女子部員
「お疲れ様でした!」
「お疲れ様でした!」
みんなが部活を終えて帰る。女子硬式テニス部の広印はやっと家に帰れると、少しほっとしていた。
「広印、明日も朝も頼むよ。」
ふと帰り際に、同じ学年の乙骨にぽんっと肩を叩かれた。広印はビクッとして硬直する。何も返事をしないでいると、乙骨が不意に後ろを振り返って、ギロッと睨んだ。
「広印…?」
「あっ、うん。わかった…!」
広印はさっと笑顔を作って乙骨に手を振った。
「んじゃ、よろしく〜」
乙骨とその他の女子3人が帰っていく。今日の片付け当番は彼女たちなのだが、広印は1人、グランドに取り残された。浅くて短いため息をつく。
『また…1人でやるのか…』
広印は最近、部活の片付けを乙骨たちにやらされている。彼女たちが片付けの番の時、決まって広印に押しつけて帰るのだ。最近はテニス部が行っている朝の掃除当番も押しつけられるようになった。が、広印はどうしても自分でやってよ、と言うことができなかった。

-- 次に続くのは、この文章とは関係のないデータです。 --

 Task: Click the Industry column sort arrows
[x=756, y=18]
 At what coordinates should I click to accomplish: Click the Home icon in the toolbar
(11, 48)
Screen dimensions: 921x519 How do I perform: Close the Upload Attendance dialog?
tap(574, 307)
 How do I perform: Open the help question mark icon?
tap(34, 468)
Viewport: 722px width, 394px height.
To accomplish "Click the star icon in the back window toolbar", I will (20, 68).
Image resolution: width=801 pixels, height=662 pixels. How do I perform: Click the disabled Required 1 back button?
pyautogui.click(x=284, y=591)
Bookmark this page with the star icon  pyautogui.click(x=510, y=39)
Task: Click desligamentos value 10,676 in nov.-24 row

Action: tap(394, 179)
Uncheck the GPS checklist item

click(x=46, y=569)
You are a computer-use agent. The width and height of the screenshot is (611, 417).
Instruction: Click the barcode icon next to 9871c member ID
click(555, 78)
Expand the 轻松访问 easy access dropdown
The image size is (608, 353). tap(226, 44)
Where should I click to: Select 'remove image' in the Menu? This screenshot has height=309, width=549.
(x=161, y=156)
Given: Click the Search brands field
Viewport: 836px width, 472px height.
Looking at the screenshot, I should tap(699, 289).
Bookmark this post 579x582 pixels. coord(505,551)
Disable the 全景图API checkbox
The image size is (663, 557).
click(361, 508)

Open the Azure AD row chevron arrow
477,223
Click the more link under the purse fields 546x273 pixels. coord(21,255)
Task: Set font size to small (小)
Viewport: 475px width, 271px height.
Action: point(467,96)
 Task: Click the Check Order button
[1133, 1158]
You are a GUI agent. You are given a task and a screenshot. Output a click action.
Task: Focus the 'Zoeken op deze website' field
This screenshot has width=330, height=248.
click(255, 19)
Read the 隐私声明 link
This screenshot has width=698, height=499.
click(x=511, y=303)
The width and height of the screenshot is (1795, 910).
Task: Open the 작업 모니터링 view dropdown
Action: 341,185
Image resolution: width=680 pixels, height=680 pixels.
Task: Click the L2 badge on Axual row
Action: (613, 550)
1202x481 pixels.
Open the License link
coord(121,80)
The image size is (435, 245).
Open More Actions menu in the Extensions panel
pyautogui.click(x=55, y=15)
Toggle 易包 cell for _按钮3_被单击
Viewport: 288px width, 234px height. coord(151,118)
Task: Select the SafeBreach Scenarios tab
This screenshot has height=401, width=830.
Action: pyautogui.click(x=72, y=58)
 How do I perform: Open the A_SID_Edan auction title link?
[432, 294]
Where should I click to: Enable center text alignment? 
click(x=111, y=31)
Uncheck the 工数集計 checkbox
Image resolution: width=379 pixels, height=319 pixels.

それはもちろん、先述した彼女の自信のなさもあるが、彼女は何より1人になるのが怖かった。最初からひとりぼっちの山田とは状況が違った。
広印は乙骨たちと同じクラスだ。同じテニス部ということで一緒に行動していたが、何故かみんな広印にだけ当たりがきつい。
この間も朝の掃除当番を任されたり、教室に忘れたシューズを取りに行かせれたり、グランドの外に出たボールを取らされたり…今日は提出物のチェックや日直の仕事をやらされたりした。
でも、決して広印は嫌とは言わない。
それ程までに、広印は1人が怖かった。
『仕方ない』
そう言い聞かせて、広印は1人で片付けを始める。
ーーーーーーーーーー
次の朝、山田はまた小野分たちに押し付けられた清掃委員の仕事をするために、いつもより早く学校に行った。すると廊下で1人、掃除をしている広印と出会った。
「あっ広印さん…おはよう…掃除当番…?」
「山田くん、おはよう…いや、私じゃないんだけど…ちょっと頼まれて…」
できるだけ人と関わらないように生きてきた山田は、いつもならここでそっか、と言って通り過ぎるのだが、昨日広印がボールを取らされていた事が頭をよぎった。
「その…広印さんってさ…いじめられてるの…?」
広印は驚いて目を大きく開く。
「いや…その…私が自分でやってるだけだよ…?」
『いや、でも、もしかして、誰かにやらされてるんじゃないの?』
心の中で、田山の声が聞こえる。田山なら、そんな風に切り込んで行けたかもしれない。が、山田は腰抜けだった。あまり詮索するのも可哀想かと思い、
「そっか…頑張ってね。」
と言って、通り過ぎてしまった。
山田は激しく後悔した。
自分と同じように、もし誰かに嫌々やらされているのだとしたら。やめてと言えないだけなのなら。人に話せるだけでどれだけ気持ちが楽になるだろうか。
しかし、人間関係とは複雑だ。構わないで欲しいという気持ちもあるだろう。山田はどう動くのが正解だったのか、この日も小野分たちにいじめられつつ、ずっと考えていた。
そして広印もまた、激しく後悔していた。
山田の気遣い、優しさを無下にしてしまった。山田がかなり激しくいじめられているのは、広印も知っている。山田くんなら、話してもいいんじゃないか…?そう思いつつ、自分はただ、いじられているだけなんだと納得している自分もいる。
広印もまた、自分はどうすればいいのか、ずっと考えていた。